→ **EXERCISE PROMPT**
Rewrite the data below, substituting "profile picture" for "avatar" and leaving everything else unchanged. Omit the pictures from your answer.

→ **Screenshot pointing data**
* Begin *
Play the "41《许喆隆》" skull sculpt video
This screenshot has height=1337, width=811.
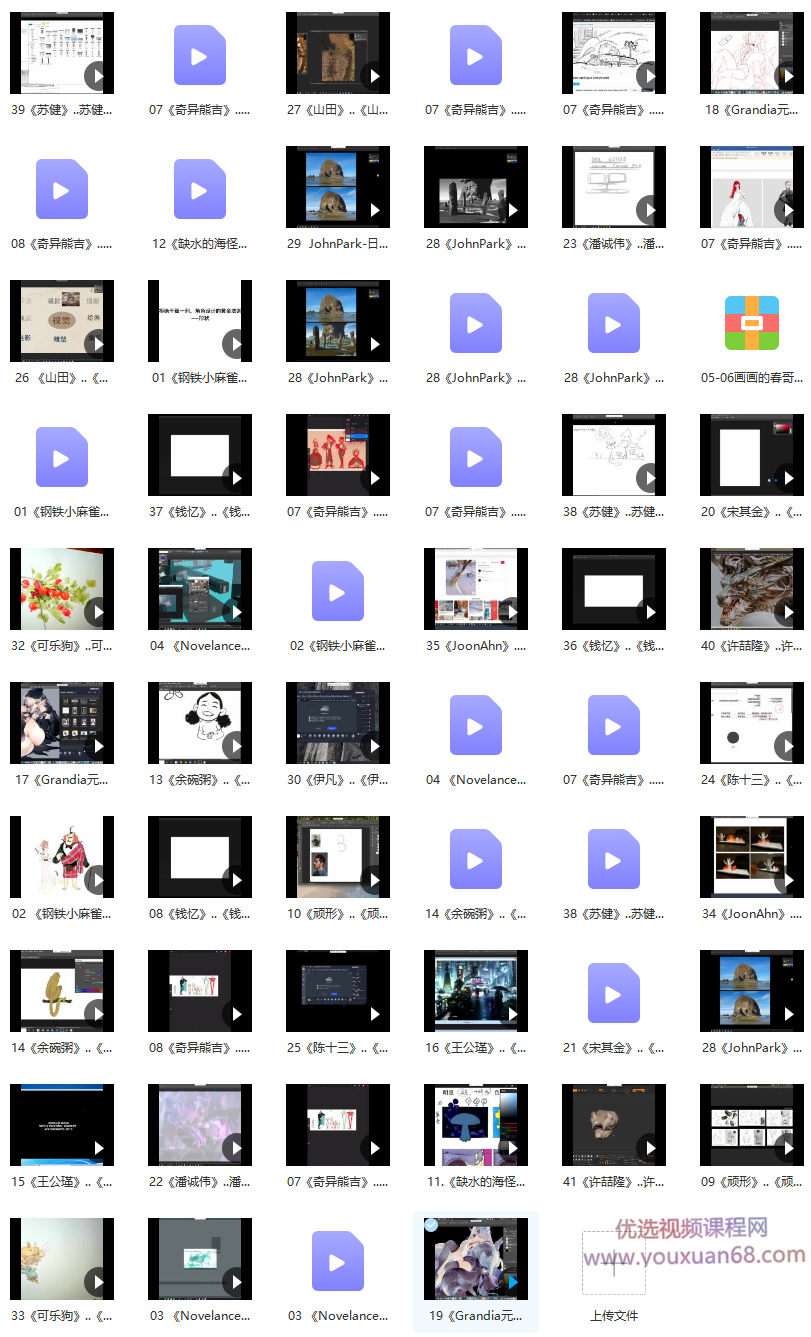(613, 1125)
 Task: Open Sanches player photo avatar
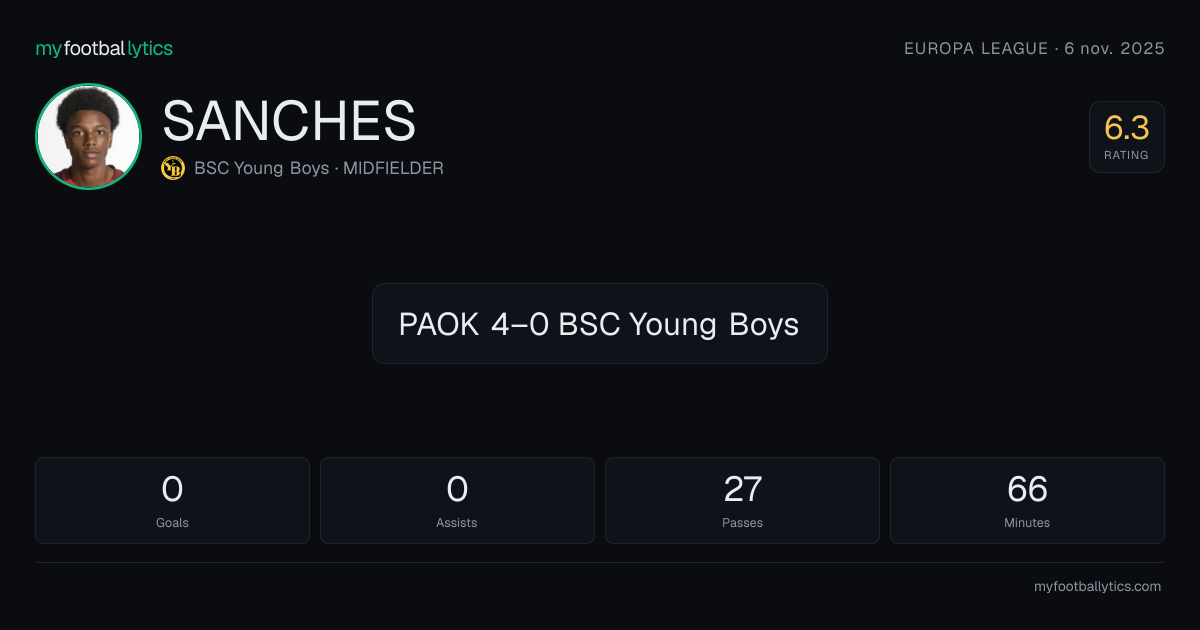[x=88, y=136]
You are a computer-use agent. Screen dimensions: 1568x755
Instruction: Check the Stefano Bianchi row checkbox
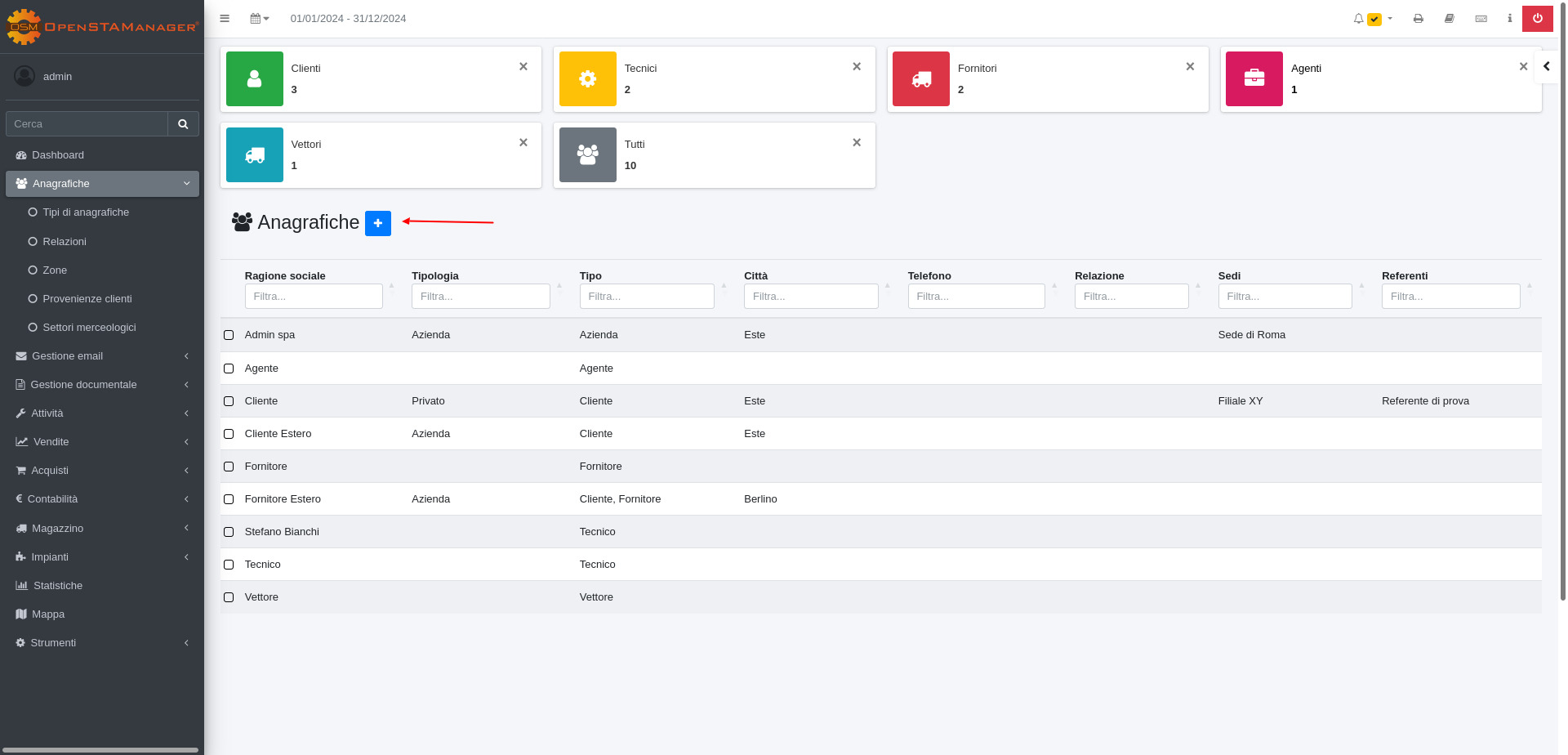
* End *
→ **WRITTEN SOLUTION**
Play the "41《许喆隆》" skull sculpt video
This screenshot has height=1337, width=811.
(613, 1125)
 Task: Open Sanches player photo profile picture
[x=88, y=136]
You are a computer-use agent. Screen dimensions: 1568x755
Instruction: Check the Stefano Bianchi row checkbox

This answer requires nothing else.